Step 9: Quick Reality Check – What PDs Actually Read
Program directors skim. They look for patterns and red flags, not single adjectives.
Most PDs focus on:
- Overall grades / class ranking pattern.
- Any explicit concerns: unprofessional, unreliable, significant remediation.
- Highlights: “top X%,” “among the best,” “functions at intern level,” “strong work ethic,” “excellent team member.”
What weak comments do:
- They fail to help you stand out.
- They create a “generic” impression.
What you are trying to do:
- Insert a few high-yield phrases into the written record.
- Show trajectory: early learner → strong, independent, reliable near graduation.
If you have:
- A few strong, specific comments in key rotations.
- A clear “growth” story.
- No glaring professionalism or behavior flags.
You are in decent shape. Even if some clerkships say “pleasant to work with.”
Step 10: Non-negotiable Behaviors That Improve Comments Everywhere
Everything above is strategy. None of it works if your baseline behavior is sloppy.

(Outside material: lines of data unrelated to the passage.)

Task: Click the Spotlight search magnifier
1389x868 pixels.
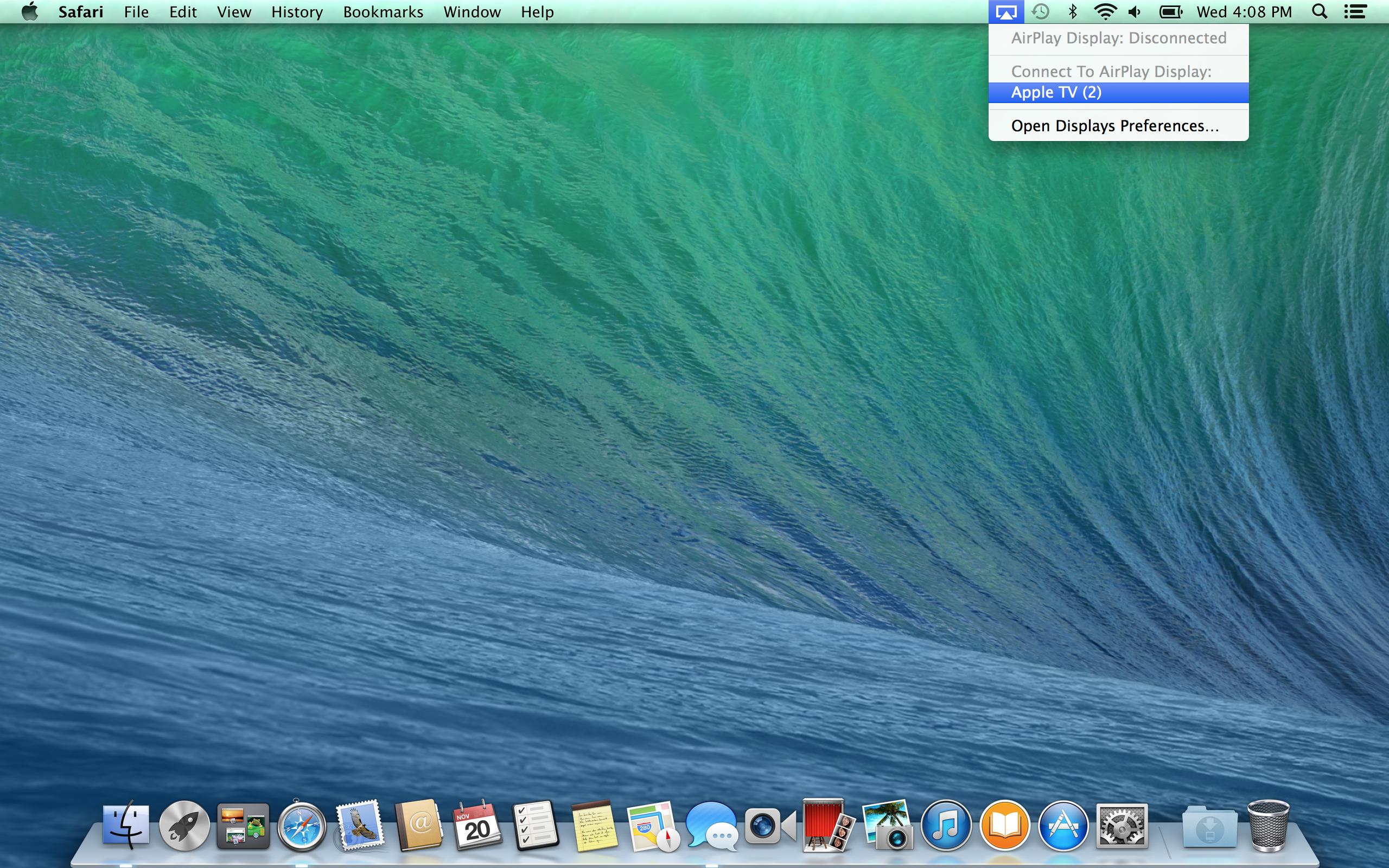Action: tap(1320, 12)
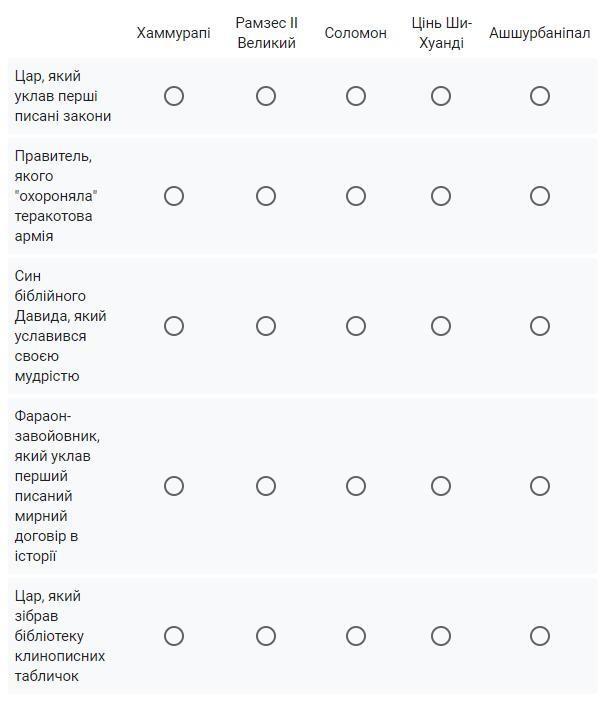Pick Ашшурбаніпал for the pharaoh-conqueror row
Image resolution: width=604 pixels, height=702 pixels.
540,486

Here are the fundamentals that nearly always generate good comments when done consistently:
Be early. Every day.
- Not “on time.” Early.
- Gives you space to pre-chart, think, and not look chaotic.
Know your patients cold.
- Vitals, labs, last imaging, meds, overnight events.
- If an attending asks, you already know.
Own your follow-through.
- If you say you will do something, you do it.

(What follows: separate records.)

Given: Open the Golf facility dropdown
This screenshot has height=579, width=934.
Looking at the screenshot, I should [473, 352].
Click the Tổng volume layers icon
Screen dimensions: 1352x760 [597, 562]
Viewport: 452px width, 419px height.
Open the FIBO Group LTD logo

- “Closes the loop” is one of the best phrases that ends up in comments.
Speak up with a plan, not just facts.
- “I think this is CHF exacerbation. My plan is diuresis, daily weights, trend BMP, and consider echo if no improvement.”
Ask for feedback weekly.
- And then visibly act on it.
That combination, plus the structural strategies above, is what moves you from generic fluff to the kind of comments that strengthen your MSPE instead of weakening it.

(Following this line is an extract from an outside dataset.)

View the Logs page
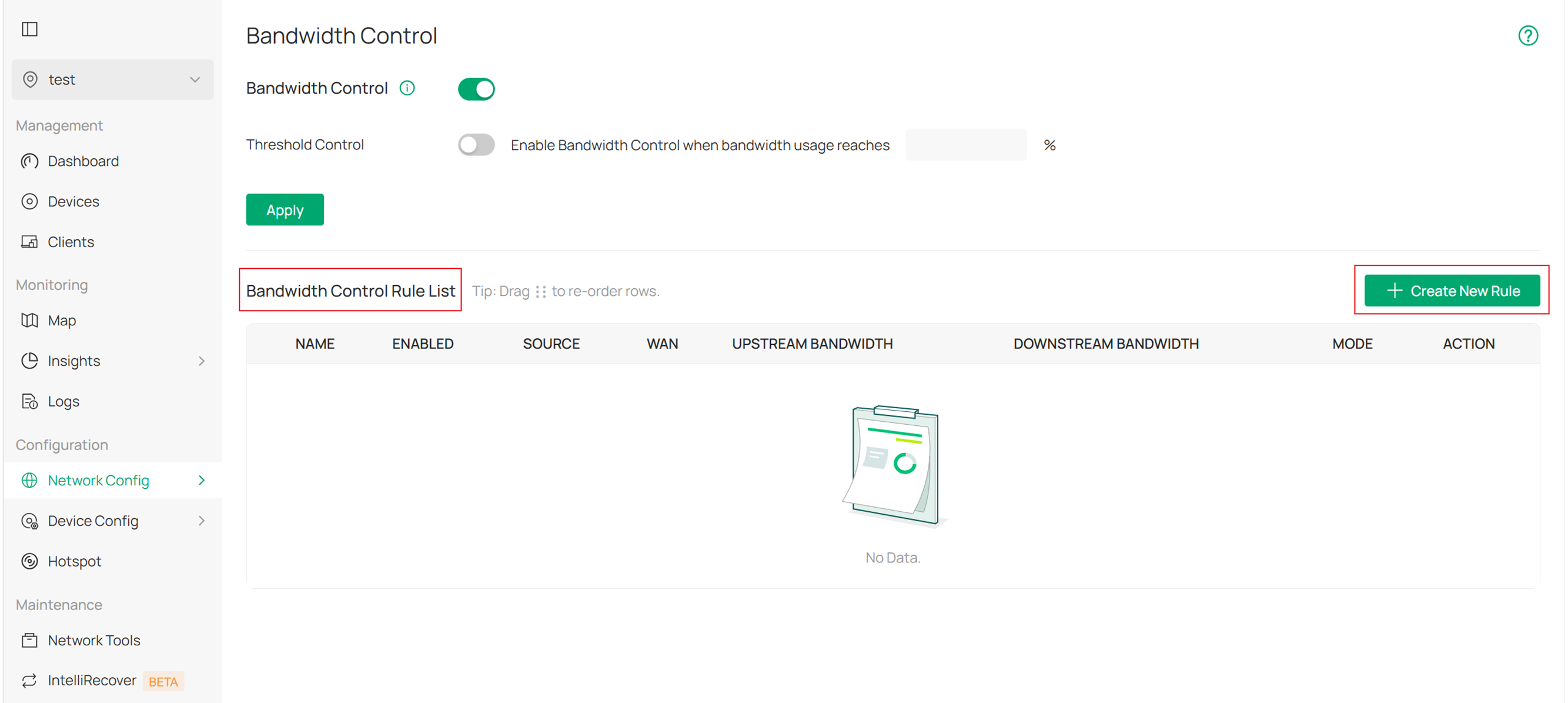Image resolution: width=1568 pixels, height=703 pixels. (63, 401)
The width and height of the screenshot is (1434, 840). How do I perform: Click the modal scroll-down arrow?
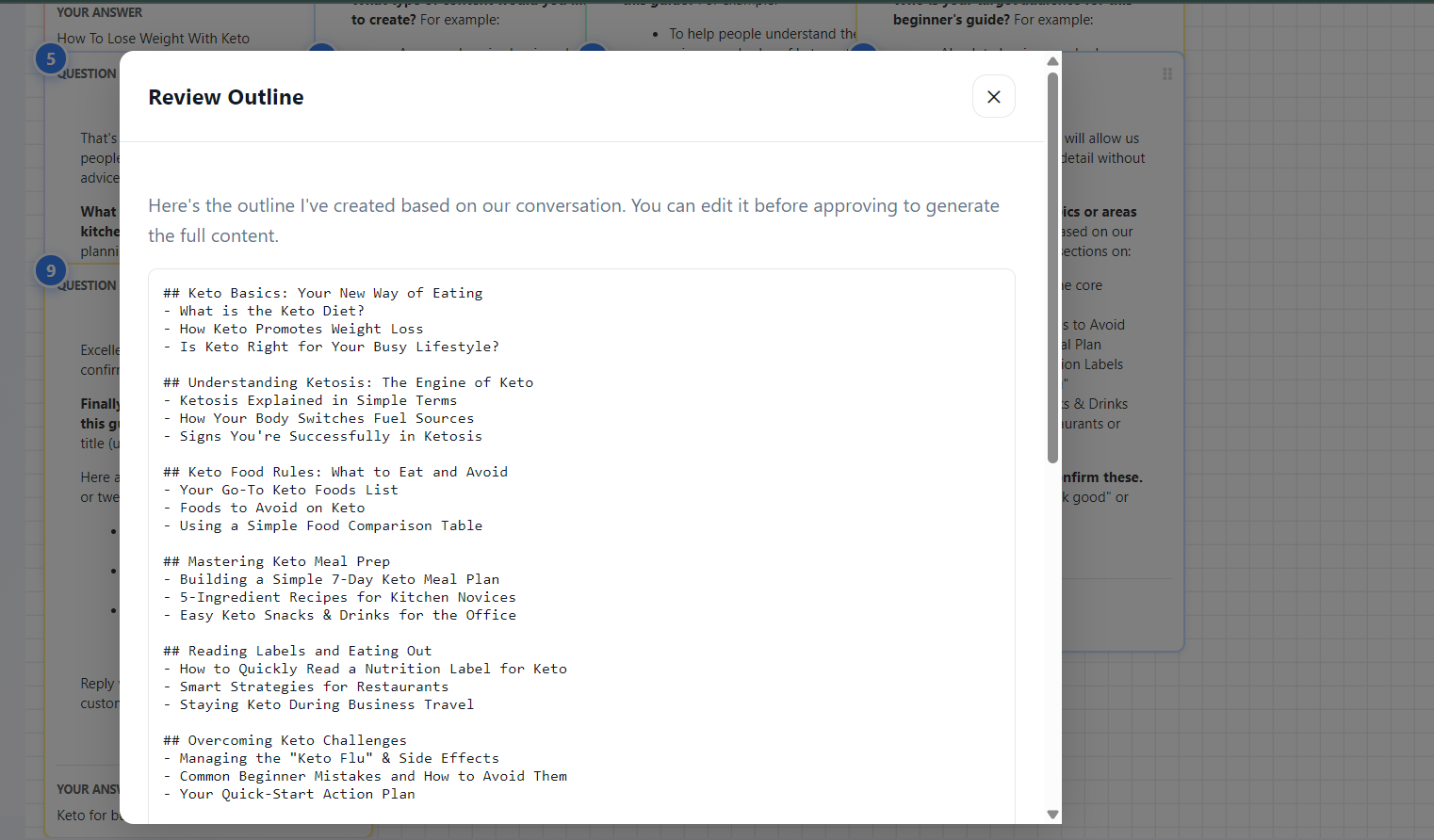1052,814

One Practical Snapshot: What You Are Aiming For
Here’s how this plays out in real life when done well.
| Area | Weak Phrase | Strong Phrase |
|---|---|---|
| Work Ethic | Pleasant and cooperative | Exceptionally reliable; consistently goes above basic expectations |
| Clinical Reason | Developing clinical reasoning | Demonstrates strong, organized clinical reasoning with prioritized differentials |
| Ownership | Helps with patient care tasks | Takes ownership of patient care, anticipates next steps independently |
| Growth | Will benefit from more experience | Responds rapidly to feedback and shows clear day-to-day improvement |
| Comparison | Good student | Among the strongest students I have worked with this year |
That is the language you are trying to seed in your attendings’ heads and in your dean’s office.
To visualize how this effort stacks up across your year:
| Category | Value |
|---|---|
| Early IM | 40 |
| Surgery | 50 |
| Peds | 55 |
| Psych | 60 |
| OB/GYN | 70 |
| Medicine Sub-I | 90 |
Think of that line as your “narrative arc.” Early rotations may be average. Your job is to make the later ones unambiguously strong.
And to keep the moving pieces straight, a quick rotation-to-MSPE flow:
| Step | Description |
|---|---|
| Step 1 | On-Service Performance |
| Step 2 | Attending Observations |
| Step 3 | Written Clerkship Evaluation |
| Step 4 | Deans Office Review |
| Step 5 | MSPE Narrative Draft |
| Step 6 | Student Review/Meeting |
| Step 7 | Final MSPE Sent to Programs |
You can intervene at A, B, C, and F. Most students only realize F exists. That is too late.
Key Takeaways
Strong MSPE comments do not happen by accident. You have to seed specific, high-yield language in your attendings’ minds through visible behaviors, goal-setting emails, and structured feedback conversations.
You can repair early weak comments by dominating your sub-I and later rotations, then working with the dean’s office to highlight growth and emphasize your strongest evaluations.
The non-negotiables—being early, knowing your patients cold, owning your tasks, and asking for feedback you actually act on—are the foundation. The strategy layered on top of that is what turns “pleasant med student” into “functions at the level of an intern” on your MSPE.